Je veux me rapprocher de ma mère, que je vois soudain si fragile et désœuvrée, je marche jusqu'à la pelouse et là, j'entends un cri, celui de mon père qui hurle mon prénom. L'un des gendarmes tente de le calmer, mais il ouvre la fenêtre, commence à se plaindre de ma mère et de ses supposés agissements. Je tente de le raisonner, naïvement, et il comprend, dans sa paranoïa, que je ne suis pas dans son camp. Au delà de ses hurlements et de ses insultes, ce qui me frappe le plus, c'est son regard. Ses yeux ronds, noirs de colère et teintés d'animalité, où se lisent rage et fureur. Les yeux d'un fou.

Je m'éloigne de son champ de vision mais il continue de monter en pression, enfermé comme un animal en cage dans son salon. L'ambulance et le médecin arrivent et après un rapide topo, le verdict tombe: il va être hospitalisé sous contrainte, décision actée par le médecin lui-même. "Une piqûre et on l'emmène". Sauf que les murs sont fins et qu'on l'entend gémir, hurler, jurer, pleurer longuement dans une plainte déchirante. "Ce n'est pas mon papa, ce n'est pas mon papa" songe la petite fille en moi qui a envie de se protéger. 

Ma mère essaie, elle aussi, de le faire, me dit: "ne pleure pas, ma chérie". Elle est si courageuse.
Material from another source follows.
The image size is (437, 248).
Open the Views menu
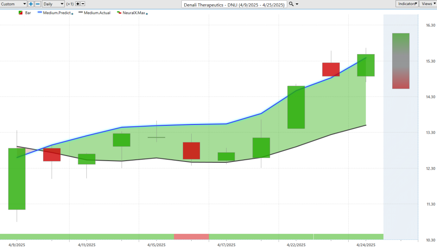click(428, 4)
Elle en a tellement bavé, a serré si fort les dents depuis des mois... Et la voilà réduite, comme moi, à se cacher dans la cuisine pour éviter toute interaction, tant un regard sur nous le fait vriller. Comme si une part de lucidité s'infiltrait dans les tréfonds de la folie.

Il nous a insultées une dernière fois, ma soeur -pourtant absente!-et moi-même, avant que l'ambulance démarre vite pour rejoindre les urgences. Le palpitant en feu, les larmes au bord des yeux, la bouche sèche, on s'est regardé, ma mère et moi, sans vraiment comprendre ce qui venait de se passer.

Le ciel s'était assombri, les arbres laissaient échapper des glands par centaines, le silence était revenu. Cette vision si récurrente, celle de mon papa nous balançant dans les vagues de l'océan, m'est soudain apparue, comme un nouveau coup de poignard dans le cœur.

Ce papa de l'enfance, forcément idéalisé, je continuais de le côtoyer il y a encore peu, par bribes réconfortantes. Je m'y accrochais, j'en avais besoin et mon père lui-même semblait par moment se laisser happer par ce bonheur passé. Aujourd'hui, il n'y avait plus que folie et fureur, angoisse et souffrance. Et pas de bouée pour se rattraper.